2.3 Der Umstand, dass der sozialversicherungsrechtliche Entgeltanspruch sowie die daraus resultierende Beitragspflicht erst mit dem Ende jenes Zeitraums enden, für den Kündigungsentschädigung/Schadenersatzleistung zusteht, ändert aber nichts daran, dass das Dienstverhältnis (und damit die Erwerbstätigkeit) durch den Austritt beendet wurde. In der Entscheidung 10 ObS 164/17s wurden (mit ähnlicher Begründung) Zeiten des Bezugs einer Urlaubsersatzleistung der Ausübung einer Erwerbstätigkeit iSd § 24 Abs 2 KBGG nicht gleich gehalten und dazu ausgeführt, der Umstand, dass die Urlaubsersatzleistung einen während des Arbeitsverhältnisses nicht verbrauchten Urlaub abgelten solle und die Pflichtversicherung gemäß § 11 Abs 2 ASVG für die Zeit des Bezugs Urlaubsersatzleistung weiter bestehe, ändere nichts daran, dass der Anspruch gemäß § 10 UrlG die vorherige Beendigung des Arbeitsverhältnisses und damit der Erwerbstätigkeit voraussetzt.

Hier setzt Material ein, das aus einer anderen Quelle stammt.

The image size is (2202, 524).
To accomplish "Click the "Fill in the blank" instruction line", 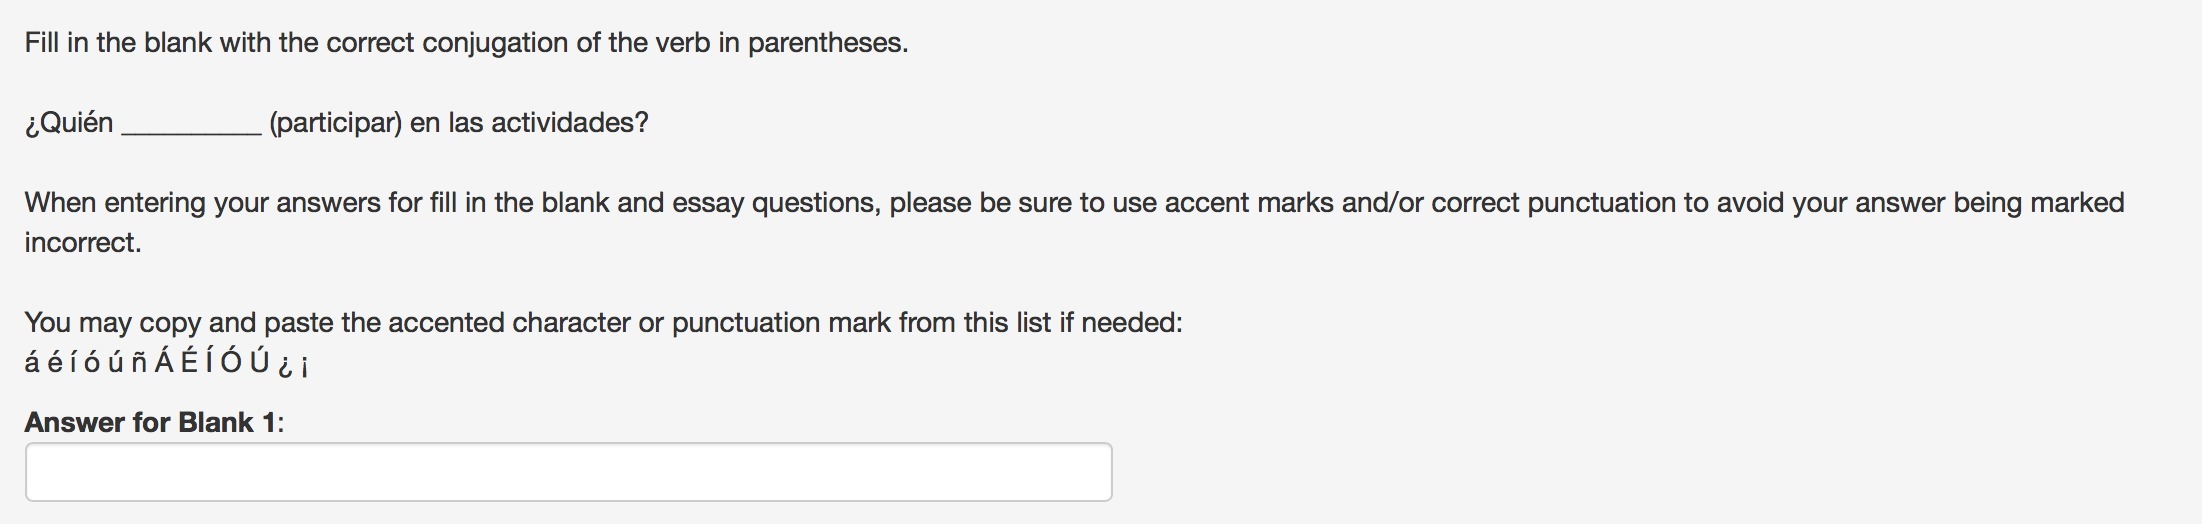I will click(466, 43).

3.1 Nach § 24 Abs 2 Satz 2 KBGG gelten als der Ausübung einer sozialversicherungspflichtigen Erwerbstätigkeit gleichgestellt nur Zeiten der vorübergehenden Unterbrechung dieser zuvor mindestens sechs Monate andauernden Erwerbstätigkeit während eines Beschäftigungsverbots nach dem MSchG oder gleichartigen anderen österreichischen Rechtsvorschriften, weiters Zeiten der vorübergehenden Unterbrechung dieser zuvor mindestens sechs Monate andauernden Erwerbstätigkeit zum Zweck der Kindererziehung während Inanspruchnahme einer Karenz nach dem MSchG oder dem VKG oder gleichartigen anderen österreichischen Rechtsvorschriften, bis maximal zum Ablauf des zweiten Lebensjahres eines Kindes.

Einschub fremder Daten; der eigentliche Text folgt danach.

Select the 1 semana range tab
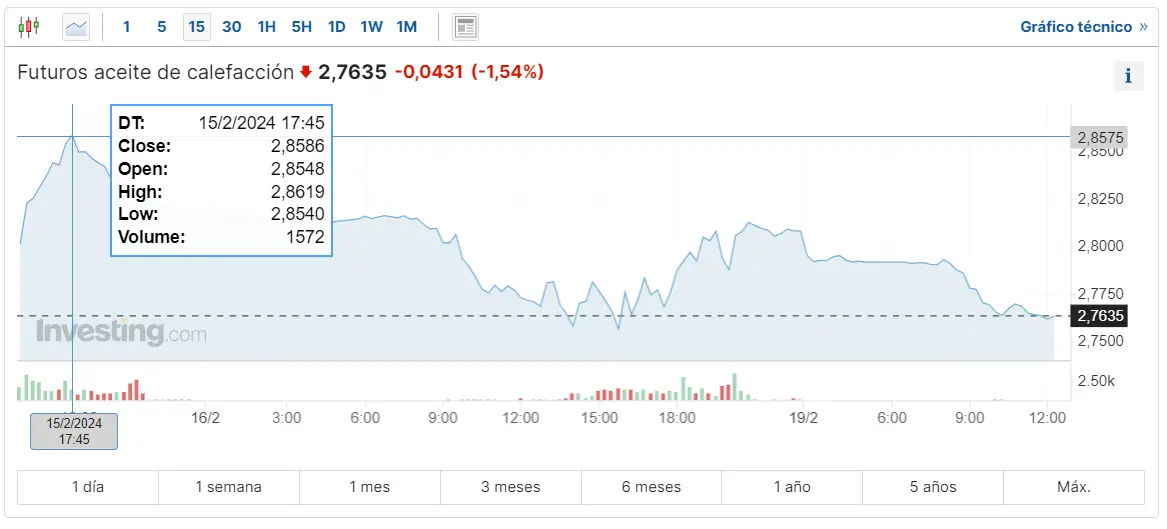This screenshot has height=529, width=1167. point(229,487)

3.2 Mit seinem Vorbringen, auch Zeiträume des Bezugs der Kündigungsentschädigung bzw einer Schadenersatzleistung nach einem Austritt nach § 25 IO müssten der Ausübung einer sozialversicherungspflichtigen Erwerbstätigkeit gleichgestellt sein bzw sei für die Dauer dieser Zeiträume eine tatsächliche Erwerbstätigkeit zu fingieren, möchte der Revisionswerber zu seinen Gunsten einen Analogieschluss zu § 24 Abs 2 Satz 2 KBGG erreichen. Auch mit diesem Vorbringen wird aber keine Rechtsfrage von erheblicher Bedeutung iSd § 502 Abs 1 ZPO aufgezeigt, kann doch die Meinung, eine Regelung sei wünschenswert, die Annahme einer Gesetzeslücke nicht rechtfertigen und für sich allein keinen Grund für einen Analogieschluss abgeben (RS0008757 [T2]).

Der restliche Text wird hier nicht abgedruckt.